Возможно, что некоторые реакционные слои с особыми целями поддерживают увлечение сельской патриархальностью, проводя в жизнь упадочную философию возврата к доиндустриальным формам общества (такой философии особенно способствует кризис), своего рода «толстовство», окутанное поэзией сельских элегий.
И, наконец, пацифизм, раньше таивший в себе известный передовой протест против милитаристического угара, теперь — вредную пассивность обреченности, ослабление сопротивления наступающему фашизму.

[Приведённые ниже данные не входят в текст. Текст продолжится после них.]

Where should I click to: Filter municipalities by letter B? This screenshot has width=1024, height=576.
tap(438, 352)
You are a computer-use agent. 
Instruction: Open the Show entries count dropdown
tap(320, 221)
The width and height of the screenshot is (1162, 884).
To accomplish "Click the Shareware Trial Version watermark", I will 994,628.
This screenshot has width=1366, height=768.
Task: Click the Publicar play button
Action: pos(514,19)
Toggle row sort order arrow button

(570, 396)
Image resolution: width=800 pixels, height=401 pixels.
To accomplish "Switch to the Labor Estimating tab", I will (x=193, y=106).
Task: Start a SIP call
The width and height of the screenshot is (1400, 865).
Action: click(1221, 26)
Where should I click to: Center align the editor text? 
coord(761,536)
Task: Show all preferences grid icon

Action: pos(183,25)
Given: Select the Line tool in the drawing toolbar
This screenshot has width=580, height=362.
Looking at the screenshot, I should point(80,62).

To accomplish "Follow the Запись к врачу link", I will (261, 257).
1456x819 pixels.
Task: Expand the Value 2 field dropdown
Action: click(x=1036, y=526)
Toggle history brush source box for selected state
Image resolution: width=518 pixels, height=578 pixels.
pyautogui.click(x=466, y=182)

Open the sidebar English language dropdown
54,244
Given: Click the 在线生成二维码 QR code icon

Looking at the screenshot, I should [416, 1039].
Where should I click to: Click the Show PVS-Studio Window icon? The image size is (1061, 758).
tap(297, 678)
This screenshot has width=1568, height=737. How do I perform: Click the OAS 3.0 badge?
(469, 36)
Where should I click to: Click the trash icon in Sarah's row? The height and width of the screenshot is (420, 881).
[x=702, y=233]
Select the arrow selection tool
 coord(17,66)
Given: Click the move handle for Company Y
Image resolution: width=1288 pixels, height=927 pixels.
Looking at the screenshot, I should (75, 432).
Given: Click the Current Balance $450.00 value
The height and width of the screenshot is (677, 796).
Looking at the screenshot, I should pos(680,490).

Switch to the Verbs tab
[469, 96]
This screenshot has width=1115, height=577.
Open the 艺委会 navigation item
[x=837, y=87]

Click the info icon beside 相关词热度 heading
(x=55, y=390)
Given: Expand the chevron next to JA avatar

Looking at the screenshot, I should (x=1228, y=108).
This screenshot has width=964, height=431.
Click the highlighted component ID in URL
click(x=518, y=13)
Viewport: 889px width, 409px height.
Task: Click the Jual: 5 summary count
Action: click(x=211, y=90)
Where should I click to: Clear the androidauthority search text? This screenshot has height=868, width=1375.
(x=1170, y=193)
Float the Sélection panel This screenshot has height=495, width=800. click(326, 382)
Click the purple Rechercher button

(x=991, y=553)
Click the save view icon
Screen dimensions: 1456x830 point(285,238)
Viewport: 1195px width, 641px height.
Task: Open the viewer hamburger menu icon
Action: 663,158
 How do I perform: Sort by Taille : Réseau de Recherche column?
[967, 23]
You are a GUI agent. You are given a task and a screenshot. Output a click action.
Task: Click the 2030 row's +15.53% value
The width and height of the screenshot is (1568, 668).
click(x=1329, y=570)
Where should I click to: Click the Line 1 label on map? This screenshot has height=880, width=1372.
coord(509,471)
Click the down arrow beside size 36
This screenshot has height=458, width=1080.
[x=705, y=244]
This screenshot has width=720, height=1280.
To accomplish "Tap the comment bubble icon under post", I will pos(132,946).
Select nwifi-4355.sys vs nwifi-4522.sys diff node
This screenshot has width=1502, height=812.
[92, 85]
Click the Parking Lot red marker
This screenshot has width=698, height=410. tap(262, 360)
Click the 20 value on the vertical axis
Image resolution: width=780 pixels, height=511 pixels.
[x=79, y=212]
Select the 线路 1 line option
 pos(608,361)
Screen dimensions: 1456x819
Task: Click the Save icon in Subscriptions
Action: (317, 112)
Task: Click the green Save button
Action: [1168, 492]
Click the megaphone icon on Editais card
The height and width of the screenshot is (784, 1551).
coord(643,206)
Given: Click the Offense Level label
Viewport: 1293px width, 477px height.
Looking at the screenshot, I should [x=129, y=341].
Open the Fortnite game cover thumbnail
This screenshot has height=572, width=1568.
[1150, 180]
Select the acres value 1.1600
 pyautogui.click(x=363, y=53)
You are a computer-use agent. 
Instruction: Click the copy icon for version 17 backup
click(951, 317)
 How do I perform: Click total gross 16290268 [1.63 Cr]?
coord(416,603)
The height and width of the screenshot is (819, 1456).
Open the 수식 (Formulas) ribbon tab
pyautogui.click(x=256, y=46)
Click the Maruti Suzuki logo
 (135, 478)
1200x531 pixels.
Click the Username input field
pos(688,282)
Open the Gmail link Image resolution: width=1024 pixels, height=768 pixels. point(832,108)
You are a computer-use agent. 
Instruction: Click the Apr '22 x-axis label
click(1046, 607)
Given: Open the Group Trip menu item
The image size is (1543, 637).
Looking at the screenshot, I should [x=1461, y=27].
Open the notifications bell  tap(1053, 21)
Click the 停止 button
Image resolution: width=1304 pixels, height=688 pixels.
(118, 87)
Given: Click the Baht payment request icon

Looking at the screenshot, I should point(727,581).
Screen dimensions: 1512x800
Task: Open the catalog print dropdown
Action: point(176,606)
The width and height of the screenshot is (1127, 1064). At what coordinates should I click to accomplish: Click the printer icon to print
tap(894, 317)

Народные толпы встречали нас у вокзалов и ратушей, и в их горячих братских приветствиях мы слышали больше, чем призыв о помощи мирному созидательному труду Чехословакии, в них звучал голос пролетариата, находящегося под угрозой новой войны, в которой не будет пощады пролетариям, их женам и детям. В их взорах, полных надежды, мы читали братство и признание великого и сильного поборника мира, советского народа.